To be fair, "tasting spoon" is a bit of a misnomer here, only because you're not likely to see just one tasting spoon. Any chef worth their salt isn't going to lick a spoon and then put it back in their dish a second time because that's clearly a health hazard — same as the classical image of a chef tasting with their finger is extremely undesirable (even if it used to be a lot more common). Instead, chefs will likely have a whole bunch of spoons at their disposal, which they'll run through as needed.
Various implements can be used as tasting spoons
As far as what constitutes a tasting spoon, well, that depends. It could theoretically be a serving spoon; this is most likely what you'd use at home. But typically, professional chefs have other options at their disposal.
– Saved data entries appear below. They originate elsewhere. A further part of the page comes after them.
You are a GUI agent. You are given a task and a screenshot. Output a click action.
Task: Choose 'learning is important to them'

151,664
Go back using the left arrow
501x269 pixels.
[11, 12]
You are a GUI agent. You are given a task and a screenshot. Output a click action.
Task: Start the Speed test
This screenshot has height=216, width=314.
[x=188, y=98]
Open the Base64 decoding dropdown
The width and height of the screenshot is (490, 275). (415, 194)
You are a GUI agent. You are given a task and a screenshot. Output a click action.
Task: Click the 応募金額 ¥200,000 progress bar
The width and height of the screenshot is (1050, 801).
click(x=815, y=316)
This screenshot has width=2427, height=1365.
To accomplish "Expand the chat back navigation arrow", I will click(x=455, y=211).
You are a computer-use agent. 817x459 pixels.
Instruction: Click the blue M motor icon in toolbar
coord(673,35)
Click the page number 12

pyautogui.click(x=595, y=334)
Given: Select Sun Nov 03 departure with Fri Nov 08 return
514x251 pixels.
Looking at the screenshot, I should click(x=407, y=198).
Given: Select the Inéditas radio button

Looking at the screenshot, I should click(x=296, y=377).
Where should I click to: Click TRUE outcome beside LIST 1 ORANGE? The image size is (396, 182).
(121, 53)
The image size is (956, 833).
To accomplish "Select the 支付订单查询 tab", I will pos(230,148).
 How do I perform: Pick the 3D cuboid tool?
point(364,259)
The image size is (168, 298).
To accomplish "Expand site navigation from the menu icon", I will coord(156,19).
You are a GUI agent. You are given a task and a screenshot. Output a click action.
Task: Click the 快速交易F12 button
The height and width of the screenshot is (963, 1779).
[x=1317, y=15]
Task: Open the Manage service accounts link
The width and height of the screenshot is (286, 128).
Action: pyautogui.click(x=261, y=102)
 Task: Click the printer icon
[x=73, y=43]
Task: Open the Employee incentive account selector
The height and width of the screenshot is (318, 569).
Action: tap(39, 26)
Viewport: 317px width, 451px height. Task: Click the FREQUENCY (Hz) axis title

Among these are specific smaller tasting spoons because you don't need a full mouthful to taste (although Chef Gray Kunz was famous for using a much bigger spoon in the '90s). But there's also a channel spoon, which lets you lift liquid out of a container and run it down a channel on the spoon handle before it gets to the spoon head (this is so the liquid cools). There's also something called a fork spoon, which is precisely what it sounds like it has a fork on one end and a spoon on the other, so a chef can taste either solids or liquids using one utensil.
But whatever a chef uses, it's a universal truism that tasting is important. All these tools exist with one singular purpose: Ensuring a chef has the greatest possible ability to put out a delicious dish.